Pada dasarnya, uang terkadang menjadikan alasan orang untuk berbuat kejahatan dan penyelewengan hukum. Hukum tumpul terhadap mereka-mereka yang berduit. Koruptor tidak takut terhadap penjara, mereka hanya takut miskin. Sayangnya, peraturan yang dapat 'memiskinkan' koruptor kini macet, berkasnya menumpuk di meja kerja Dewan Perwakilan Rakyat (DPR).

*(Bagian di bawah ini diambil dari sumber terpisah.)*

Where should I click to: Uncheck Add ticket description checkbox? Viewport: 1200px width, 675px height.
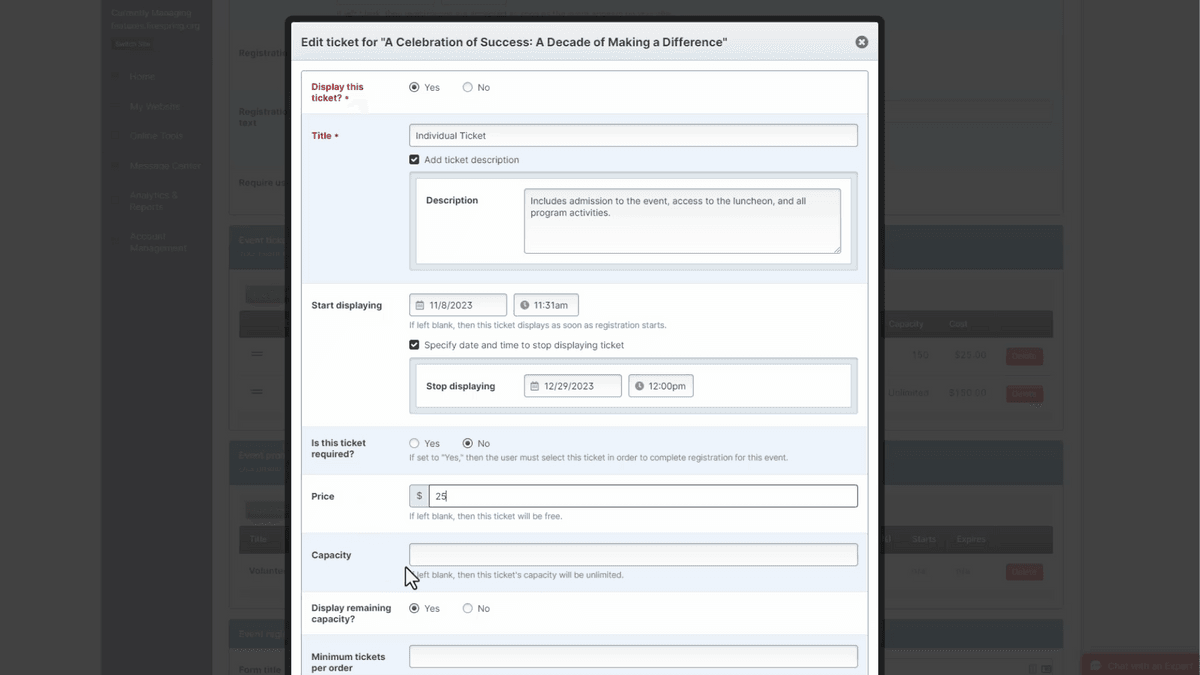414,160
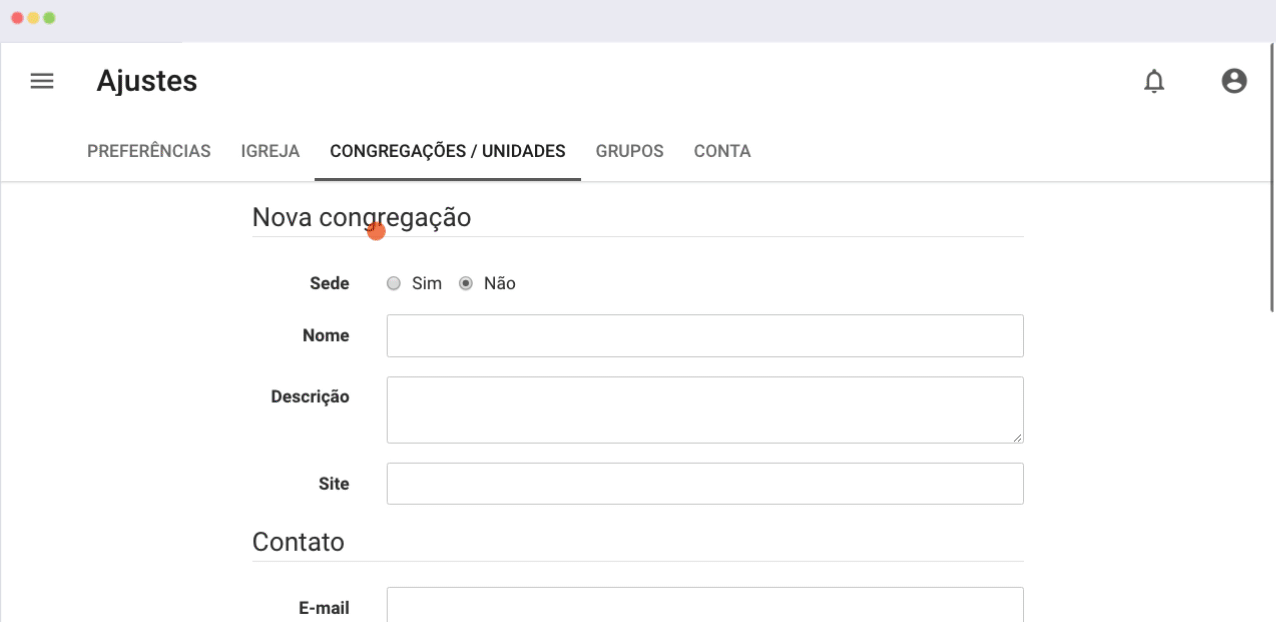1276x622 pixels.
Task: Close the window using the red button
Action: pos(17,18)
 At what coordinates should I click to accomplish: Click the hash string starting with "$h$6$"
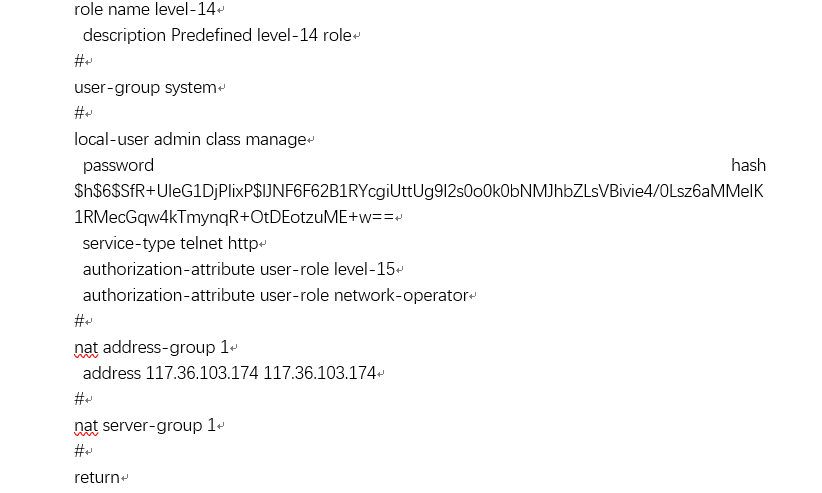[x=418, y=192]
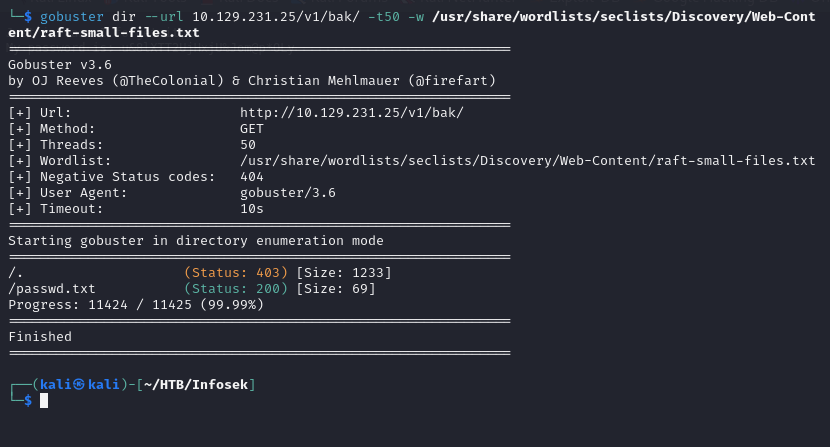Click the Threads value 50

point(248,145)
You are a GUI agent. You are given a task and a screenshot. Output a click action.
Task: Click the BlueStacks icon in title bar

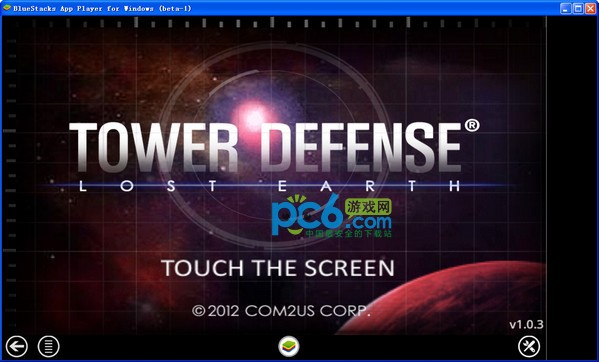(x=7, y=8)
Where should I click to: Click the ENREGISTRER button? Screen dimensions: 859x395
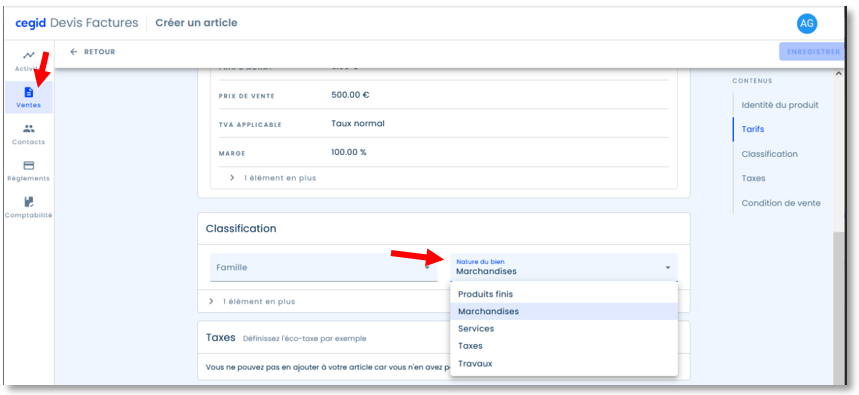[x=813, y=52]
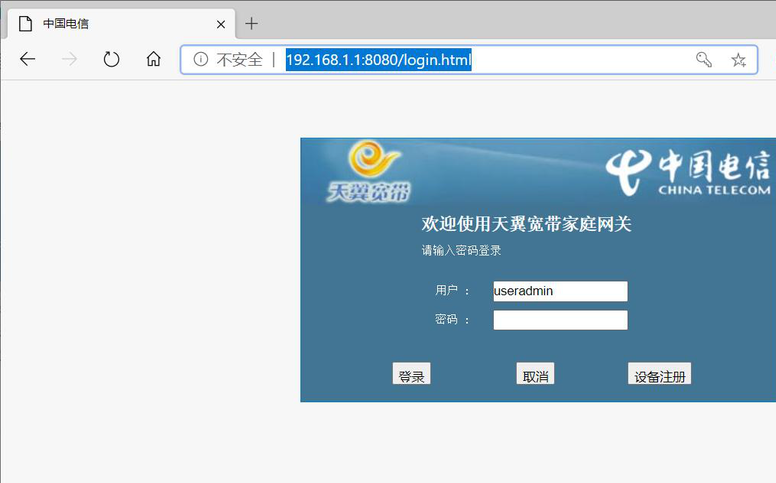Click the 天翼宽带 logo

368,171
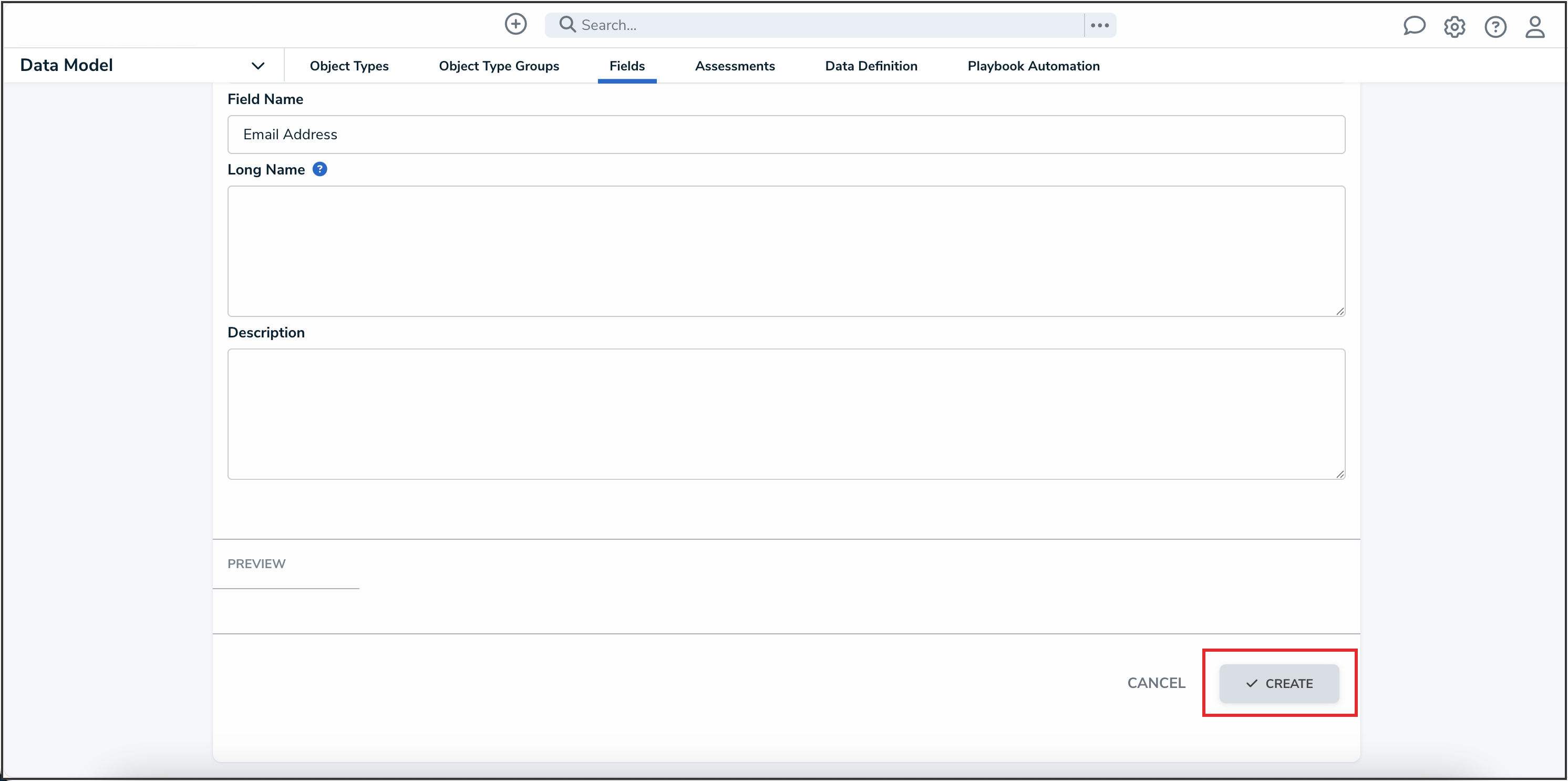Click the Cancel button
This screenshot has height=781, width=1568.
(x=1156, y=683)
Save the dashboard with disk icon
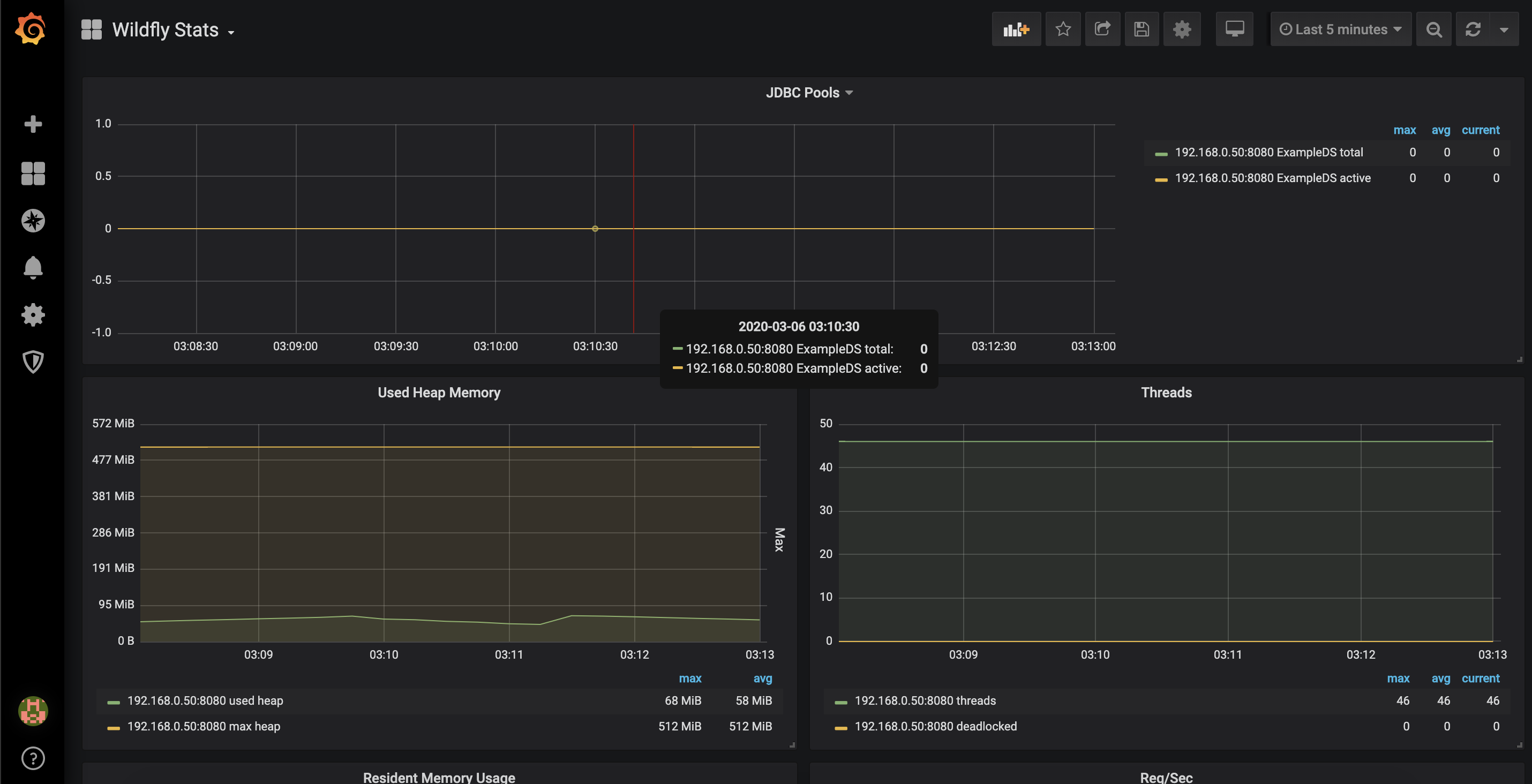This screenshot has width=1532, height=784. coord(1142,29)
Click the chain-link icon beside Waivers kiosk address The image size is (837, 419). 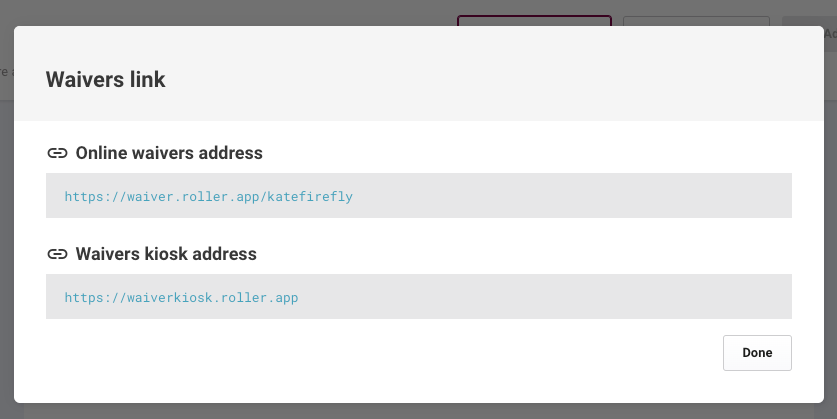(57, 254)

Dalam novel ini misalnya, kasus pelanggaran yang dilakukan Arimbi dengan Bu Danti, secara logika, Bu Danti seharusnya menerima hukuman yang lebih berat dibandingkan Arimbi mengingat Bu Danti adalah otak yang memberikan perintah pada Arimbi untuk menerima uang hasil suap. Bu Danti menerima uang lebih banyak dibandingkan Arimbi. Namun, karena Bu Danti 'bersedia membayar lebih', Bu Danti mendapatkan ruangan yang jauh lebih bagus dibandingkan dengan Arimbi. Coba bayangkan apabila Rancangan Undang-Undang (RUU) Perampasan aset disahkan, orang orang macam Bu Danti ini akan mendapatkan hukuman sebagaimana mestinya.

Sayangnya, DPR terkesan ogah-ogahan dalam membahas RUU Perampasan Aset. RUU ini telah melalui proses yang panjang dan telah diusulkan oleh Pusat Pelaporan dan Analisis Transaksi (PPAT) pada 2008, masuk sebagai Program Legislasi Nasional (Prolegnas) di tahun 2010-2014 dan tercatat sebagai RUU prioritas. Namun, hingga pergantian anggota di tahun 2019, DPR masih tidak menyentuhnya, bahkan sampai sekarang.

Peraturan yang akan menyunat harta kekayaan para koruptor ini sepatutnya menjadi perhatian dan prioritas besama. Masyarakat harus kompak dalam mengawal dan mendesak para anggota dewan untuk segera mengesahkan kebijakan ini sebagai langkah awal memberantas kasus korupsi yang eksistensinya begitu langgeng dari dulu hingga saat ini.